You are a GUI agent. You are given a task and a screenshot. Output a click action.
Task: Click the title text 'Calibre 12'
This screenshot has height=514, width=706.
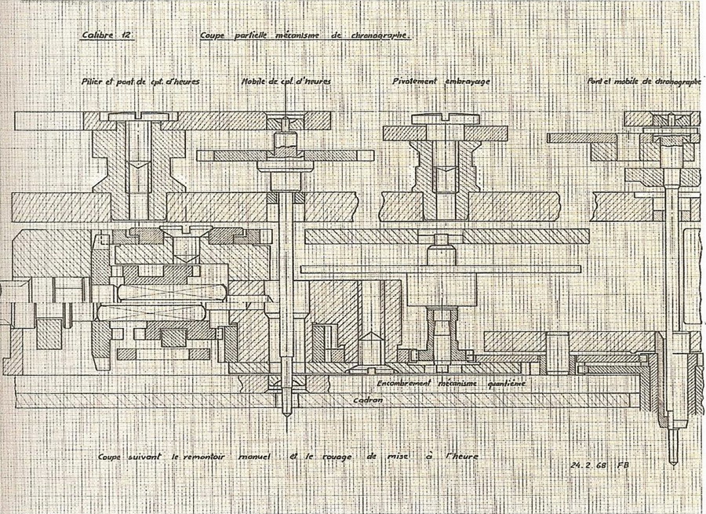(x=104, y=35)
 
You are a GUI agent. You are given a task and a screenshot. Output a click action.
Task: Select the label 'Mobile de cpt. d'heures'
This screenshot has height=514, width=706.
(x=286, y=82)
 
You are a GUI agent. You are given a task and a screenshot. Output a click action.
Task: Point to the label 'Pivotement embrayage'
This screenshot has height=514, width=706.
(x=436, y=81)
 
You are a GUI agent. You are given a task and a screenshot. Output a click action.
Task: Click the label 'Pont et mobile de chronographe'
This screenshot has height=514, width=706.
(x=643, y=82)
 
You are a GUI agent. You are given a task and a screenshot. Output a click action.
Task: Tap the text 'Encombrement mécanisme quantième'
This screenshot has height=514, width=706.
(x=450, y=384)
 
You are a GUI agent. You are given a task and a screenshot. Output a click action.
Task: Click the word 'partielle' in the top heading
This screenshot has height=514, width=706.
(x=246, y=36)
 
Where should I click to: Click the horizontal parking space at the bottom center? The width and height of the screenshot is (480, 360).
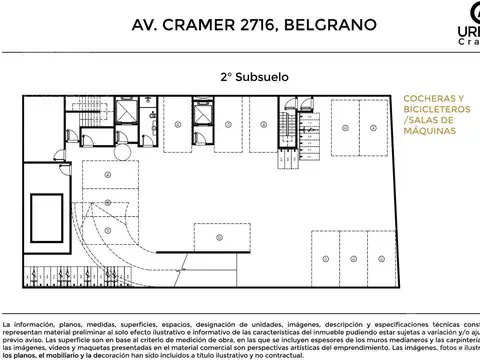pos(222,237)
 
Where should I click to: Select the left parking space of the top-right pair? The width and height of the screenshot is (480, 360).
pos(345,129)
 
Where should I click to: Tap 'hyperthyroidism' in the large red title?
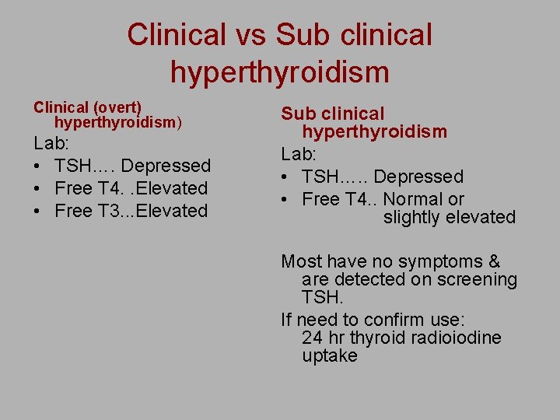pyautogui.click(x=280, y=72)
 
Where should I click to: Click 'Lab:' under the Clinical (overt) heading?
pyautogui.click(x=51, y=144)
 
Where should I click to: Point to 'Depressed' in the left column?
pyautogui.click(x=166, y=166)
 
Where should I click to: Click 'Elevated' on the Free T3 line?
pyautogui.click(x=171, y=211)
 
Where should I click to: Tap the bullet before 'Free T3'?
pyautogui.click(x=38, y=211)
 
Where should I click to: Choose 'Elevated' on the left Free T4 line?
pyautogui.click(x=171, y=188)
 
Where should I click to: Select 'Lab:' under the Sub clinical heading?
++++++++++++++++++++
Turn all of the material above into a numbered list, one line per item, leaving out the blank lines and the pictures.

1. You are a GUI agent. You are given a task and a screenshot. Output a click action.
2. Task: Click the title text 'Calibre 12'
3. This screenshot has height=514, width=706.
4. (x=104, y=35)
5. You are a GUI agent. You are given a task and a screenshot. Output a click action.
6. Task: Select the label 'Mobile de cpt. d'heures'
7. This screenshot has height=514, width=706.
8. (x=286, y=82)
9. You are a GUI agent. You are given a task and a screenshot. Output a click action.
10. Task: Point to the label 'Pivotement embrayage'
11. This screenshot has height=514, width=706.
12. (x=436, y=81)
13. You are a GUI agent. You are given a task and a screenshot. Output a click action.
14. Task: Click the label 'Pont et mobile de chronographe'
15. This screenshot has height=514, width=706.
16. (x=643, y=82)
17. You are a GUI agent. You are given a task and a screenshot. Output a click action.
18. Task: Tap the text 'Encombrement mécanisme quantième'
19. This screenshot has height=514, width=706.
20. (x=450, y=384)
21. You are a GUI agent. You are given a task and a screenshot. Output a click action.
22. Task: Click the word 'partielle' in the top heading
23. This screenshot has height=514, width=706.
24. (x=246, y=36)
25. Where should I click to: Click the horizontal parking space at the bottom center? The width and height of the screenshot is (480, 360).
26. pos(222,237)
27. Where should I click to: Select the left parking space of the top-right pair? The width and height of the screenshot is (480, 360).
28. pos(345,129)
29. Where should I click to: Tap 'hyperthyroidism' in the large red title?
30. pyautogui.click(x=280, y=72)
31. Where should I click to: Click 'Lab:' under the Clinical (overt) heading?
32. pyautogui.click(x=51, y=144)
33. Where should I click to: Point to 'Depressed' in the left column?
34. pyautogui.click(x=166, y=166)
35. Where should I click to: Click 'Elevated' on the Free T3 line?
36. pyautogui.click(x=171, y=211)
37. Where should I click to: Tap the bullet before 'Free T3'?
38. pyautogui.click(x=38, y=211)
39. Where should I click to: Choose 'Elevated' on the left Free T4 line?
40. pyautogui.click(x=171, y=188)
41. Where should I click to: Select 'Lab:' under the Sub clinical heading?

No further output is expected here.